- Directed by: Bibhuti Mitra
- Produced by: Filmistan
- Starring: Shyam Naseem Banu
- Music by: C. Ramchandra Madan Mohan
- Release date: August 10, 1951;
- Country: India
- Language: Hindi

= Shabistan (film) =

1951 Indian film

Shabistan is a 1951 Indian Hindi-language film directed by Bibhuti Mitra, and produced by Filmistan. It stars Shyam along with Naseem Banu, and features a soundtrack composed by C. Ramchandra and Madan Mohan. An adaptation of The Prisoner of Zenda, Shabistan was set in a fictional Ruritanian-style kingdom. Midway during the production, on 25 April 1951, leading actor Shyam died due to an on-set accident.

The film was eventually finished by a body double for Shyam and marked the actor's final screen appearance. Shabistan was released on 10 August 1951 in Bombay, India.

== Cast ==
- Shyam
- Naseem Banu
- Helen as background dancer

== Music ==
The music for Shabistan was composed by C. Ramchandra and Madan Mohan.

== Production ==
Film writer Jerry Pinto identifies Shabistan as one of actress Helen's earliest screen appearances, where she performed as a background dancer among a large ensemble.

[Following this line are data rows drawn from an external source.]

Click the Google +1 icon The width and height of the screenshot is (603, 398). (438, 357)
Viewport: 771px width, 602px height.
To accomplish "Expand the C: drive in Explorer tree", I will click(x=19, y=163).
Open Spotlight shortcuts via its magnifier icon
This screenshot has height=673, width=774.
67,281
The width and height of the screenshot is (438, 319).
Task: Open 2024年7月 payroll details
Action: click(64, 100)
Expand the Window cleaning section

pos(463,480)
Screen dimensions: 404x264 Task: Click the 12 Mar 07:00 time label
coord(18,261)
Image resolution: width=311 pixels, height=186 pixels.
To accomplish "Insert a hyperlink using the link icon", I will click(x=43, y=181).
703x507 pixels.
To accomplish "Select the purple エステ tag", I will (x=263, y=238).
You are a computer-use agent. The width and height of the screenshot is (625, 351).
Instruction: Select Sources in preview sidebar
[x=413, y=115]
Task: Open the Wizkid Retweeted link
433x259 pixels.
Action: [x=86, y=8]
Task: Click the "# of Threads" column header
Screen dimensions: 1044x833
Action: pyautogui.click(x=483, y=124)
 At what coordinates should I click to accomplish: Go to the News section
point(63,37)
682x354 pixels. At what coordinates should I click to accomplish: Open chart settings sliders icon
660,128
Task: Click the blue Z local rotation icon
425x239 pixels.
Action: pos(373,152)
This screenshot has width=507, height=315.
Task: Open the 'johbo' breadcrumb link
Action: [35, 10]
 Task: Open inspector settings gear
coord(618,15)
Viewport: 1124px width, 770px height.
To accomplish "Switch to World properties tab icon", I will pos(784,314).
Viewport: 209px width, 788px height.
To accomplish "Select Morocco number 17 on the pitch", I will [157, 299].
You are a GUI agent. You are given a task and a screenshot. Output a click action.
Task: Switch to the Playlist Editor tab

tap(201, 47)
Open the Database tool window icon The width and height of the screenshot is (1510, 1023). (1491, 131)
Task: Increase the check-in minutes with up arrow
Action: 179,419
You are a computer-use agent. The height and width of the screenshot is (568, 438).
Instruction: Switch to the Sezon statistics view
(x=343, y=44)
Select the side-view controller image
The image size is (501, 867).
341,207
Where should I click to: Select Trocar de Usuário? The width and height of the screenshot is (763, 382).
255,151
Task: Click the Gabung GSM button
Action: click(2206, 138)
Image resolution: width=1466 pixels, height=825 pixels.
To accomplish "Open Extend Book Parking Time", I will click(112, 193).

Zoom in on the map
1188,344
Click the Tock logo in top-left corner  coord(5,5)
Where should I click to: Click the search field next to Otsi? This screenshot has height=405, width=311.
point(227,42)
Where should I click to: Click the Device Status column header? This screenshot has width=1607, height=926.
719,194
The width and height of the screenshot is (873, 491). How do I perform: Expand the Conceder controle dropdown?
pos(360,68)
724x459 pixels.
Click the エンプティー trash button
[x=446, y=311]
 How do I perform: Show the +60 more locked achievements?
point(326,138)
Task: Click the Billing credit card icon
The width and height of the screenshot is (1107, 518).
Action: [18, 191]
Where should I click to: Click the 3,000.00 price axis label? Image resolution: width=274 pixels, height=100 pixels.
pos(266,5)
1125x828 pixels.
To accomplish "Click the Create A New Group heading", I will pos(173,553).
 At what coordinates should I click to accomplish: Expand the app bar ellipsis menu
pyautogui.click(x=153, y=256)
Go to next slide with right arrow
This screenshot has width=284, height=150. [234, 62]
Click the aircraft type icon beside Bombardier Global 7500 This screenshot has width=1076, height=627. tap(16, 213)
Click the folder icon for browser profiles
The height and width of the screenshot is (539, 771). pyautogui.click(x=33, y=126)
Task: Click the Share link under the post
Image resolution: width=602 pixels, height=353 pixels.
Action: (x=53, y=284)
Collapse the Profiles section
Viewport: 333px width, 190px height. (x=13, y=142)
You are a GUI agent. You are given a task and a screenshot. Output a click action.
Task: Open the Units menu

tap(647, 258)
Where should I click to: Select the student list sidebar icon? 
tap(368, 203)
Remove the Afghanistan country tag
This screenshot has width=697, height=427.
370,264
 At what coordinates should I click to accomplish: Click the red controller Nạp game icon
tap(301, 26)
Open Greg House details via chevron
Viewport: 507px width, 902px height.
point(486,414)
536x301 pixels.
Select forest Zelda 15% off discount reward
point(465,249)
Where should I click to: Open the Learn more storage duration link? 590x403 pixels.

Midway during the production, on 25 April 1951, leading actor Shyam died due to an on-set accident. The film was eventually finished by a body double and marked Shyam's final screen appearance.

== Release ==
Shabistan was released in Bombay, India, on 10 August 1951. It later received international release in Somalia in 1952 and Hong Kong in 1954.

== Reception ==
The Times of India reported that the film was popular with audiences. However, the newspaper gave the film a negative review, commenting on its "manifold failures" and Shyam's sudden death.

Scholar Richard Allen considers Shabistan to be notable for its cinematography: "The camera observes and swivels to follow courtly goings on from a chandelier level angle, tracks characters across spaces, including through walls, and pivots to a 45-degree canted angle in shot/reverse shots that register conflict."